Structural similarities and differences:Isobornyl propionate and Isobornyl acetate have the same backbone and functional ester group. The only difference between the two is the propionate and acetate group, respectively, which will result in a higher molecular weight of the first one.

Skin absorption:For Isobornyl –propionate and acetate the liquid appearance, molecular weight and other physico-chemical properties i.e. log Kow indicate that some skin absorption can occur and that there is only a minimal difference between the two.

Reactivity: Isobornyl-propionate and acetate are similarly reactive because these are almost the same substances with one methyl difference in the alkyl-ester chain, which has a slight impact on the log Kow but not on reactivity. The OECD Toolbox 2.2 shows a similar non-reactive profile (data not shown).

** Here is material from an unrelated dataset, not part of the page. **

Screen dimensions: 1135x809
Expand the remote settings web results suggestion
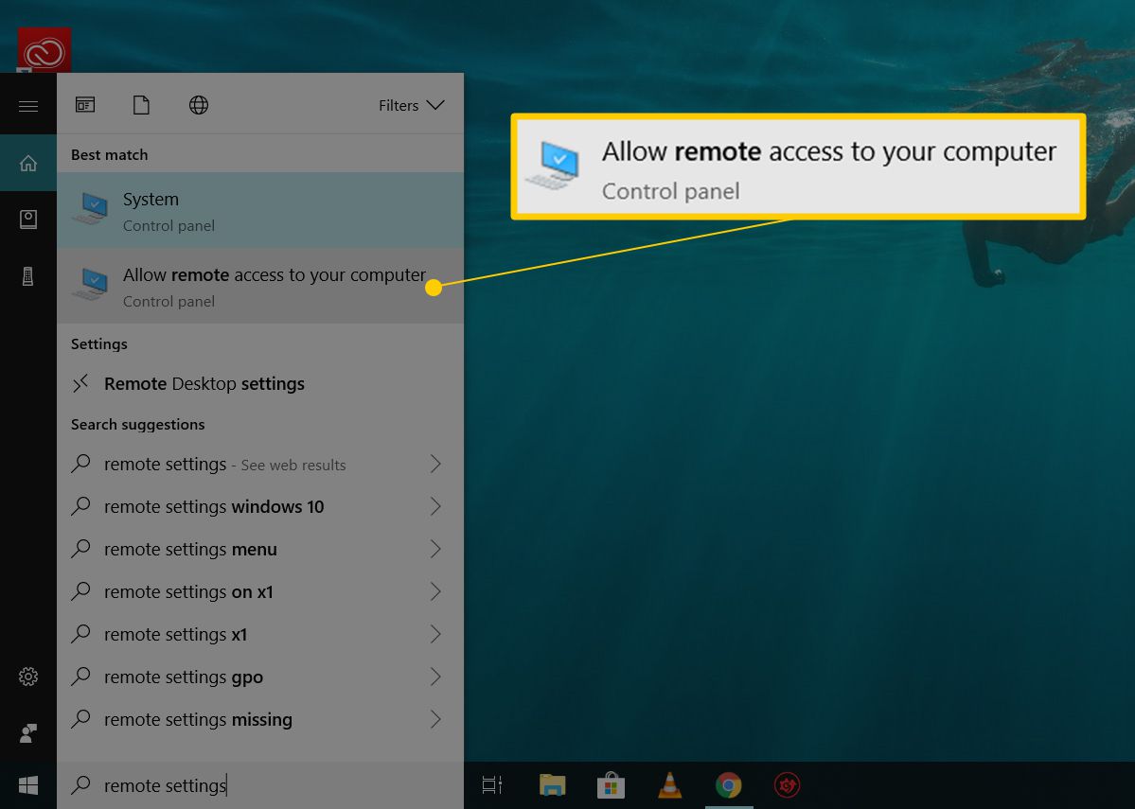point(435,464)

Uncertainty of the prediction: There are no uncertainties other than those already addressed above.

Data matrix

The relevant information on physico-chemical properties and toxicological characteristics are presented in the data matrix.

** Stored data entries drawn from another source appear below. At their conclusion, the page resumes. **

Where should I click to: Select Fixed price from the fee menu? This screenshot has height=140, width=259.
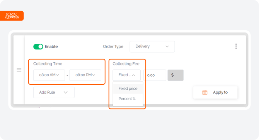tap(128, 89)
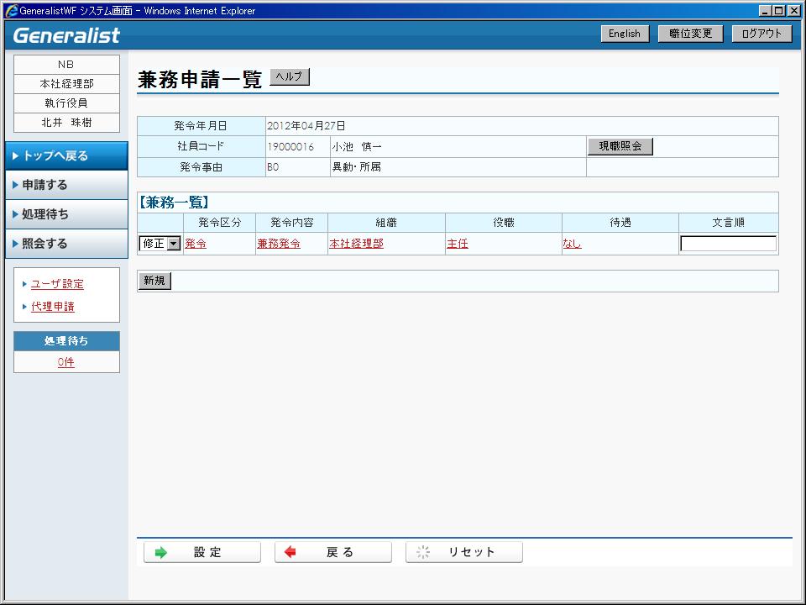806x605 pixels.
Task: Click the 文言順 text input field
Action: pyautogui.click(x=728, y=244)
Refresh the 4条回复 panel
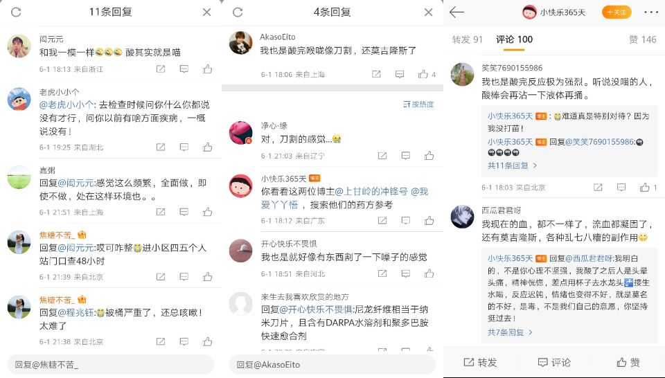 [x=238, y=12]
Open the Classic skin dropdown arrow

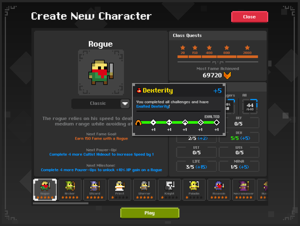[x=125, y=104]
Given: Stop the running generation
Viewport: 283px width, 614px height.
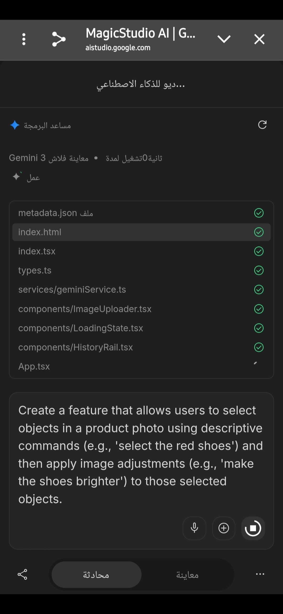Looking at the screenshot, I should point(253,528).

Conclusions for hazard and risk assessment

For Isobornyl propionate limited skin sensitisation information is available insufficient to fulfil the endpoint. Information from two analogues can be used for read across. When using read across the result should be applicable for classification and labelling and risk assessment as well as presented with reliable and adequate documentation. This documentation is presented in the current document. For Isobornyl acetate results of in vitro skin sensitisation is available (OECD TG 442 C/D and E) and an LLNA (OECD TG 429 up to 25%) which both present absence of skin sensitisation.

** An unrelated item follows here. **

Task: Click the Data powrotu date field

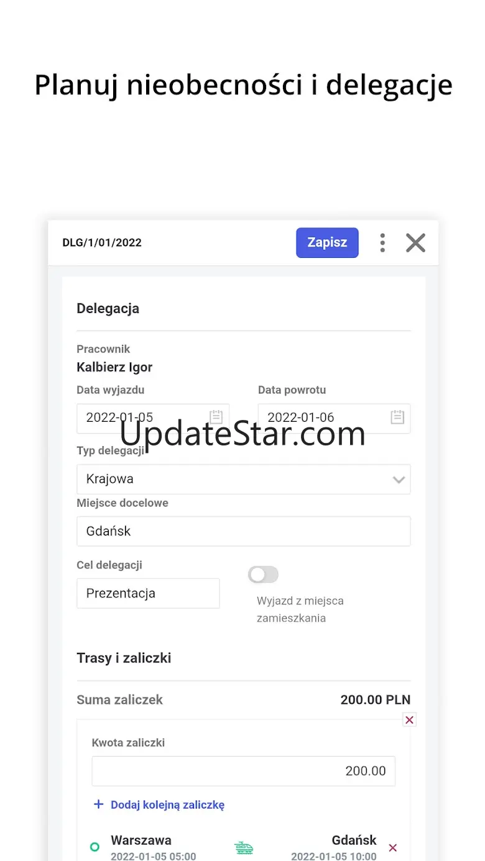Action: coord(335,418)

The ITS proposed by Bauch et al. 2012, presents that when 2/3 in vitro results are negative the substance can be considered a non-skin sensitiser. In addition, the LLNA is negative up to 25%.

Using this information for Isobornyl propionate this substance is not a sensitizer either.

Final conclusion on hazard and risk assessment: Isobornyl propionate is not a skin sensitizer.

Data matrix to support the read across to Isobornyl propionate from Isobornyl acetate

Common names

Isobornyl propionate

Isobornyl acetate

 

Target

Source

Chemical structures

CAS no.

2756-56-1

125-12-2

EINECS

220-410-5

204-727-6

REACH registration

2018

Registered

Empirical formula

C13H22O2

C12H20O2

Molecular weight

210.32

196.29

Phys-chem properties

 

 

Physical state

Liquid

Liquid

Log Kow (measured)

5.0 (IFF measured)

4.3 (Simonich, EpiSuite)

Human health

 

 

Skin sensitisation

Not sensitising

(Read across)

Not sensitising based on Negative results in DPRA an KeratinoSens

(OECD TG 442C and D), despite positive in h-CLAT (OECD TG 442E)

 

Not sensitising

(Read across)

Not sensitising

(OECD TG 429 up to 25%)

 

Reference

Bauch, C., Kolle, S.N., Ramirez, T., Eltze, T., Fabian E., Mehling, A., Teubner, W., van Ravenzwaay, B., Landsiedel, R., 2012, Putting the parts together: Combining in vitro methods to test for skin sensitizing potentials, Regul. Toxicol. Pharmacol., 63, 489–504.

 

Respiratory sensitisation

Endpoint conclusion
Endpoint conclusion:
no adverse effect observed (not sensitising)
Additional information:

Respiratory sensitisation can be assessed using human data such as indicated in R7.3.5.2 of the ECHA guidance (2017) that indicate respiratory reactions e. g. from consumer experience or occupational exposure. In case no such data are available the respiratory sensitisation can be assessed using the integrated evaluation strategy for respiratory sensitisation data in the ECHA guidance (R7A, Fig. 7.3-2, 2017), which says that if the substance is not a skin sensitiser, it is unlikely to be a respiratory sensitiser.

Justification for classification or non-classification

The substance dose not need to be classified for skin or respiratory sensitisation according to EU CLP (EC No.1272/2008 and its amendments).